--- YOUR OBJECTIVE ---
A single number is expected: the count of lines in the entries below that contain "category".

Source data
========
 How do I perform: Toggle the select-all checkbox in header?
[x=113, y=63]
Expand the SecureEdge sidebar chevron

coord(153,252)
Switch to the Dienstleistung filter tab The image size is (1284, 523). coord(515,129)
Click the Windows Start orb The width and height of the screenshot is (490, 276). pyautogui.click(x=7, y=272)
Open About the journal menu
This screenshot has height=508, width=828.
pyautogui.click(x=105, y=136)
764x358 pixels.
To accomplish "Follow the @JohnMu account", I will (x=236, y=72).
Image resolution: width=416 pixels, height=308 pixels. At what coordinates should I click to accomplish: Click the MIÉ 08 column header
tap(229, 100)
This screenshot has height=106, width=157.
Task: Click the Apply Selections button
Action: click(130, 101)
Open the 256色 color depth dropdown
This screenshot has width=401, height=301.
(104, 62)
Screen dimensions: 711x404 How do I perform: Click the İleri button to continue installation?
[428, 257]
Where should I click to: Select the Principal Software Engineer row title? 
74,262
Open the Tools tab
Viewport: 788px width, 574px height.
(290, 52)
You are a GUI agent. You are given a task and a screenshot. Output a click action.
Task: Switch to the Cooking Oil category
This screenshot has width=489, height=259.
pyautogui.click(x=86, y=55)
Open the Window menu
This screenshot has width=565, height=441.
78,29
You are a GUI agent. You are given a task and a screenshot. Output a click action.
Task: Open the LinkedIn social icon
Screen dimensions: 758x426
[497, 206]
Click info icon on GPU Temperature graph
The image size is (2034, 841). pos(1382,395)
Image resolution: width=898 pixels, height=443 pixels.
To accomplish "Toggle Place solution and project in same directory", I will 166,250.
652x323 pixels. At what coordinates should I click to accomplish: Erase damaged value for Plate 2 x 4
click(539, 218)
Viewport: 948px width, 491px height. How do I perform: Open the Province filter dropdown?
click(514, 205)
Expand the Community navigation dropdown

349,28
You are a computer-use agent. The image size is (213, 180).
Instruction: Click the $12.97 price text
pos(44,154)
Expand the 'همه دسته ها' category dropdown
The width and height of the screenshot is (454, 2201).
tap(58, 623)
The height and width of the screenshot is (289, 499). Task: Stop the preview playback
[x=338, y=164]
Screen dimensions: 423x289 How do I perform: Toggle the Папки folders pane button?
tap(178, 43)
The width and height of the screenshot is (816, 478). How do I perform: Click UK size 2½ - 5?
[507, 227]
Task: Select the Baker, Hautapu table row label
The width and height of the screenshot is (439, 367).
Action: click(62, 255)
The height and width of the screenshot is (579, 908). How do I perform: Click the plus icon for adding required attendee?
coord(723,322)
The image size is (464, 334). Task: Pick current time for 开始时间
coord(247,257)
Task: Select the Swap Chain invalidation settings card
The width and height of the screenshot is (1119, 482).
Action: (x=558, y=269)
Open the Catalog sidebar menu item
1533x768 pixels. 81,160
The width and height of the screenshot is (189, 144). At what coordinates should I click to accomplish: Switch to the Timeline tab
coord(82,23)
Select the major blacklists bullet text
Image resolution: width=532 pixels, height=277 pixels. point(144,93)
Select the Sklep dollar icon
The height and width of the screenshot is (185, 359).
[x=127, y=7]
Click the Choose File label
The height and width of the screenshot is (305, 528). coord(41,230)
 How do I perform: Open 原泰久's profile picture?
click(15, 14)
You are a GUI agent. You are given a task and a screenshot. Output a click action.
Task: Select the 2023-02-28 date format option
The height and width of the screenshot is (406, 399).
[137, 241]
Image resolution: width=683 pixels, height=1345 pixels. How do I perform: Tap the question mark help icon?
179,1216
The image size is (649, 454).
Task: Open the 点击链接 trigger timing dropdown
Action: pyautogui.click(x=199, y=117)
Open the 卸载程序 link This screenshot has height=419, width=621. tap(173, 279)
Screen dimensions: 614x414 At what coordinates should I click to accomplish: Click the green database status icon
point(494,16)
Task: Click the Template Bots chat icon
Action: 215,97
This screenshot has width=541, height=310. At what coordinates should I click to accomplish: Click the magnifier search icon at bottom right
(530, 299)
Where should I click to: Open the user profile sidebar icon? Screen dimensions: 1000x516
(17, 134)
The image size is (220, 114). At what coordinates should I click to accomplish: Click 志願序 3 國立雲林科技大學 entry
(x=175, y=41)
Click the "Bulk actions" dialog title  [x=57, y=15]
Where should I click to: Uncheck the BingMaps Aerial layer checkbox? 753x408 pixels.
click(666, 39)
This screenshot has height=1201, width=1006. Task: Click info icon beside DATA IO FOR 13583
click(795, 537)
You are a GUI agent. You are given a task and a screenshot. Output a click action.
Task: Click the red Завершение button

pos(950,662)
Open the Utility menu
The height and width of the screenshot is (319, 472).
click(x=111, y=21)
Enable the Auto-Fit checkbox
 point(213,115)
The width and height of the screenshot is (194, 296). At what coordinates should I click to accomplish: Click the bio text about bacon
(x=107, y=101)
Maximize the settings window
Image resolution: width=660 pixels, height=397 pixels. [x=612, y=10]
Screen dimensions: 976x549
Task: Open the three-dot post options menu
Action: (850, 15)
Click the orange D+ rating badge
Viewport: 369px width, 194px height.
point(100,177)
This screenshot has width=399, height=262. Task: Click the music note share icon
========
--- SOLVED EXERCISE ---
2